Привычная юморная перепалка вернула мир в души, и мы под ручку зашагали дальше.
В отличие от женских шопингов с их бесконечными прикидками и приглядками, я заставил Машу покупать приглянувшееся сразу же, а стандартное, где не требовалось примерок, брал сам, не спрашивая, нравится или нет. Машка не сопротивлялась, убедившись в бесполезности возражений. Примерно через четыре часа хождений мы обросли пакетами, как деревья листвой. Руки, грозя оторваться, тянули к земле. Я направился к остановке автобуса:
— Пойдем. Разгрузимся, пообедаем, затем продолжим. Все основное купили, теперь могу тебе город показать.
— Я сама погуляю и посмотрю. Есть не хочется, хотя твоя чё… — Машка плутовски сощурилась, — чопорная подружка очень вкусно готовит. Вечером отъемся за весь день.
Переубедить было невозможно, а применить силу мешали пакеты. Мы разошлись с обещанием, что если Машка заблудится или что-то случиться, она мне позвонит.
До вечера я сам дважды звонил узнать, как дела.
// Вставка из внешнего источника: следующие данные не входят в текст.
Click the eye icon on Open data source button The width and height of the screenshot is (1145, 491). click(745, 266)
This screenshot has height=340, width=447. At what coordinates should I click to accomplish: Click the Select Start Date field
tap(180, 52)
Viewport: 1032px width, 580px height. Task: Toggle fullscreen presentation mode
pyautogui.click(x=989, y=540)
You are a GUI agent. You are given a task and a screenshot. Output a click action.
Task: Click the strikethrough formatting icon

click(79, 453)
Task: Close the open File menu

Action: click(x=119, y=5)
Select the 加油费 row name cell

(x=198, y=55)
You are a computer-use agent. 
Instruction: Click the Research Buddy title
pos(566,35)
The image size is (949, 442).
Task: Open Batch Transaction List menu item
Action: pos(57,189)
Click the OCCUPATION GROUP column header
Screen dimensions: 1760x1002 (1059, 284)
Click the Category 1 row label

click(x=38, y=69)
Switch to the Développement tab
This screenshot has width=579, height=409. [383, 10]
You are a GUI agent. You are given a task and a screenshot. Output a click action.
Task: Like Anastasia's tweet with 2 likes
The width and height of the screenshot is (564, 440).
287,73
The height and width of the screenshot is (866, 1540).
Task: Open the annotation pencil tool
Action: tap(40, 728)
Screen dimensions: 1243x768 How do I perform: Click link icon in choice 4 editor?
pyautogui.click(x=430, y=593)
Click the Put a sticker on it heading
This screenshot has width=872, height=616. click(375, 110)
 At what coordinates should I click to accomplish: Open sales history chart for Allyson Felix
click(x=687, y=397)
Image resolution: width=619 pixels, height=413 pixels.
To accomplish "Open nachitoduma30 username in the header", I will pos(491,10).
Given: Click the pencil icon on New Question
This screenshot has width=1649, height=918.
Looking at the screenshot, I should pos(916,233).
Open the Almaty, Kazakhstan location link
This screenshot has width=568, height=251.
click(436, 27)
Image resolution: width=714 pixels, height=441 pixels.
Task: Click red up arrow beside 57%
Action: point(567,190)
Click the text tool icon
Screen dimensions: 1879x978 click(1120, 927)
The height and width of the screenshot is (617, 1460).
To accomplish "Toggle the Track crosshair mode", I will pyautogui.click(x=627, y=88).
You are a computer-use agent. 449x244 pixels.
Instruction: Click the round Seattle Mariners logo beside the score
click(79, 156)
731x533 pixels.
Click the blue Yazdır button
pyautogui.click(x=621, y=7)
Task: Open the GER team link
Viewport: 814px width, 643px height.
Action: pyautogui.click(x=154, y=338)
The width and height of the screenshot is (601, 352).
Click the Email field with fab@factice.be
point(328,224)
Все нормально, она гуляла, настроение отличное. У нее отличное, а я чувствовал себя матерью, отправившей дитя в темный лес. В сказке про Красную Шапочку на месте дровосеков следующим после волка я зарубил бы сбрендившую мамашу, которая настолько не любит дочь.
Вернулась Машка довольная, порозовевшая и голодная до чертиков. Пока Хадя накладывала, сестренка — ну, вся в родительницу — как бы припомнила:
— Мама сказала, что если будешь упорствовать в размещении меня в ущерб вашим отношениям, то сразу набирать ее и передать телефон тебе для выговора. Значит, сегодня я сплю на кухне.
— А вчера насчет маминых слов почему умолчала?
— Хотелось побыть наедине с твоей девушкой. Теперь любопытство удовлетворено, смогу уснуть спокойно.
Пока Хадя возилась на кухне, сестренка весла себя странно — сидела как на иголках. Чувствовалось, что она нервничает, с каждой минутой все сильнее. Машку постоянно тянуло к окошкам, глаза то и дело косились на телефон. Наконец, она позвонила куда-то сама.
— Не отвечает. Саня, поможешь? Нужно во двор сходить.
Я встал и сложил руки на груди.
— Рассказывай.
Машка смутилась, взгляд превратился в таракана и попытался уползти в щель под плинтусом.
— Захар тоже в городе, мы договорились, чтобы он ждал на улице. Но он не звонит, а телефон выключен.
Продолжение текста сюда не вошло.